Abstract

In recent years the spread of contagious diseases has been combated largely by measures calculated to limit the more or less direct passage or carriage of infectious materials from the sick to others. The term contact infection has often been employed to designate all such instances of direct passage or carriage, although actual contact did not always occur. Aerial transfer of infectious materials has been applied to a wide distribution of disease agents through air at considerable distances, and especially to dissemination through dust. This form of transfer has been shown to play so small a part in the spread of contagious diseases as to be practically negligible. The part played in the transfer of infections by mouth droplets driven out in forced expiratory efforts has not usually received sufficient attention. The tendency of those who have insisted on the almost exclusive role of contact infection in the spread of contagious diseases has been to include droplet infection among the forms of contact infection, but to assign it a minor part. The factor of distance which is a most important one has been largely ignored.

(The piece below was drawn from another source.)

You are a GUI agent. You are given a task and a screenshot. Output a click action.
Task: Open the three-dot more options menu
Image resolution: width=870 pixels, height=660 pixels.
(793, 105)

Recent experiences have served to emphasize the ease with which infections may be transferred through mouth droplets when people are brought into intimate association in military establishments. The danger of transfer in this way of secondary infecting organisms which c^use most complications in cases of contagious diseases has long been appreciated by physicians who have dealt with these diseases in institu tions, and they have insisted on the isolation of individuals who have active secondary infections from others who have the uncomplicated disease. Secondary infections are transferred in the same manner as the primary disease in most instances. Our recent army experiences have emphasized the fact that carriers and droplet infections are two factors which must receive a large share of attention in the management of contagious diseases.